Amigos, en el Evangelio de hoy, Jesús juzga a los fariseos por su hipocresía. Él dice: “Por fuera parecen justos, pero por dentro están llenos de hipocresía y de maldad”.
Uno de los mayores peligros en la vida espiritual es caer en la trampa de la autosalvación, la convicción que uno puede salvarse a sí mismo a través de un esfuerzo moral heroico. El problema principal de esta estrategia es que resulta en el fortalecimiento del mismo egotismo que uno espera superar.
Lo que Jesús critica tan vehementemente de los fariseos es justamente este tipo de egotismo: “Ay de ustedes, escribas y fariseos hipócritas, porque son semejantes a sepulcros blanqueados, que por fuera parecen hermosos, pero por dentro están llenos de huesos”. El pecado no es una debilidad que podamos superar, sino una condición de la que debemos ser salvados.
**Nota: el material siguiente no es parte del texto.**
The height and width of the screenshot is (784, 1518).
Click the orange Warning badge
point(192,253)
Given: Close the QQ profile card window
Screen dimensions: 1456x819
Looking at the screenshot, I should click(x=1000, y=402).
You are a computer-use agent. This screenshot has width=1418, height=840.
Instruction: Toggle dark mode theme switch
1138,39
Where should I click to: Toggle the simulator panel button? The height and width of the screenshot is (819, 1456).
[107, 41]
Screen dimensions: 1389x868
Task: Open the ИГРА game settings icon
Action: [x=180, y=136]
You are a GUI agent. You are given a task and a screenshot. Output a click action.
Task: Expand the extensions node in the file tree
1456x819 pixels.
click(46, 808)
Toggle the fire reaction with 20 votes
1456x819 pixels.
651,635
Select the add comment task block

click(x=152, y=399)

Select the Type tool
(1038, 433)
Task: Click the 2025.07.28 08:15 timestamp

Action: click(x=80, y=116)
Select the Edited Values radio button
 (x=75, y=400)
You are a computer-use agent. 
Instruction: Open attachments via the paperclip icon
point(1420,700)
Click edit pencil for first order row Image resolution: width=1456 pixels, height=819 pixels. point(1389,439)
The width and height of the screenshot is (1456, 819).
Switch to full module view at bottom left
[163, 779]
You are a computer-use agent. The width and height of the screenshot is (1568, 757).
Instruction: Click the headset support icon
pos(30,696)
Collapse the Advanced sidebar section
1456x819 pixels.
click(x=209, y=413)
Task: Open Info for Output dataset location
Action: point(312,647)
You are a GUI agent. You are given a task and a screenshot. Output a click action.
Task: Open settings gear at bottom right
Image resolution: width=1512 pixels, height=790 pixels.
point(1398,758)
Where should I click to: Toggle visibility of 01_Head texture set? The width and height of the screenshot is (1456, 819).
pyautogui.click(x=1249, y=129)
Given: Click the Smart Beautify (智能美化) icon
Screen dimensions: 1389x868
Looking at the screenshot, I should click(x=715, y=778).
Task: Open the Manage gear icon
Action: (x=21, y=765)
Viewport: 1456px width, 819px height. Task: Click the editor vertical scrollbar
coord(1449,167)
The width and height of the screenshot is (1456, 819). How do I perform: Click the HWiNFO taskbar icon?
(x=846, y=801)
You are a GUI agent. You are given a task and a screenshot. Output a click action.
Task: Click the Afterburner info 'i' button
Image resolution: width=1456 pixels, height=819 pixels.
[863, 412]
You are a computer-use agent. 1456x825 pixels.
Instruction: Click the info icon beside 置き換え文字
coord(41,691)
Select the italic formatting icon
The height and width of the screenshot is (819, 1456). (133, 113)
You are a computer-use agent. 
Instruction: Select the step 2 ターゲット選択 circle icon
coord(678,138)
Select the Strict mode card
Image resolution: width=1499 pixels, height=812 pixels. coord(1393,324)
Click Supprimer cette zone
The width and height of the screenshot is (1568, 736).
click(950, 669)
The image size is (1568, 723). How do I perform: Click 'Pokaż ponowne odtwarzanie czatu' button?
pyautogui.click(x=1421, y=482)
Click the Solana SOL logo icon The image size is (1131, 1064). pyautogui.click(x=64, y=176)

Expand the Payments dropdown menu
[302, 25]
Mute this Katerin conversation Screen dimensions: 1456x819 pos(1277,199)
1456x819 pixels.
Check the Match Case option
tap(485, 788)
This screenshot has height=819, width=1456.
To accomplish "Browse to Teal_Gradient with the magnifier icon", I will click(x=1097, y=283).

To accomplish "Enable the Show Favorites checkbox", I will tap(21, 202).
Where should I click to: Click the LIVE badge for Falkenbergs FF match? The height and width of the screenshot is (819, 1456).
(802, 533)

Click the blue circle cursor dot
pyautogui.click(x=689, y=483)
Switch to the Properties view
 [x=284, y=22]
Este entendimiento debería permitirnos, a un nivel psicológico y espiritual elemental, relajarnos y rendirnos. Lo que sucede a menudo en los corazones de pecadores es cierto endurecimiento del espíritu cuando la mente y la voluntad se esfuerzan por salir de la prisión del miedo. Todo este esfuerzo y tensión solo arroja al ego sobre sí mismo en una miseria de fracaso y autorreproche.